▶ AIM OF THE EXERCISE: The whole listing, pictures aside, should be reproduced exactly.

▶ INPUT FOR THIS TASK:
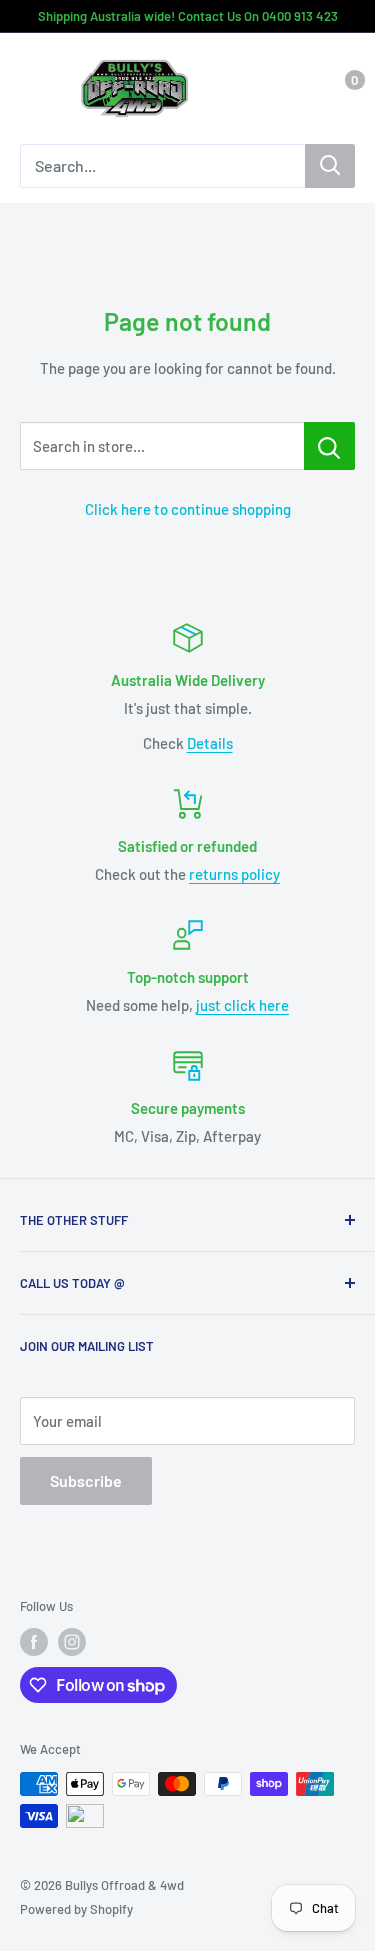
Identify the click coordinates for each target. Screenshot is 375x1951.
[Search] (330, 166)
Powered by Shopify (76, 1909)
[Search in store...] (329, 446)
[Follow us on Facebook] (34, 1642)
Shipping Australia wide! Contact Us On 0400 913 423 (188, 16)
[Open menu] (30, 90)
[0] (338, 89)
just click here (242, 1005)
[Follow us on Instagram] (72, 1642)
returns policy (234, 874)
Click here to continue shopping (188, 509)
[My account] (298, 89)
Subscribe (86, 1480)
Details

▶ TASK RESPONSE:
Identify the click coordinates for each target. Screenshot is 375x1951.
[Search] (330, 166)
Powered by Shopify (76, 1909)
[Search in store...] (329, 446)
[Follow us on Facebook] (34, 1642)
Shipping Australia wide! Contact Us On 0400 913 423 (188, 16)
[Open menu] (30, 90)
[0] (338, 89)
just click here (242, 1005)
[Follow us on Instagram] (72, 1642)
returns policy (234, 874)
Click here to continue shopping (188, 509)
[My account] (298, 89)
Subscribe (86, 1480)
Details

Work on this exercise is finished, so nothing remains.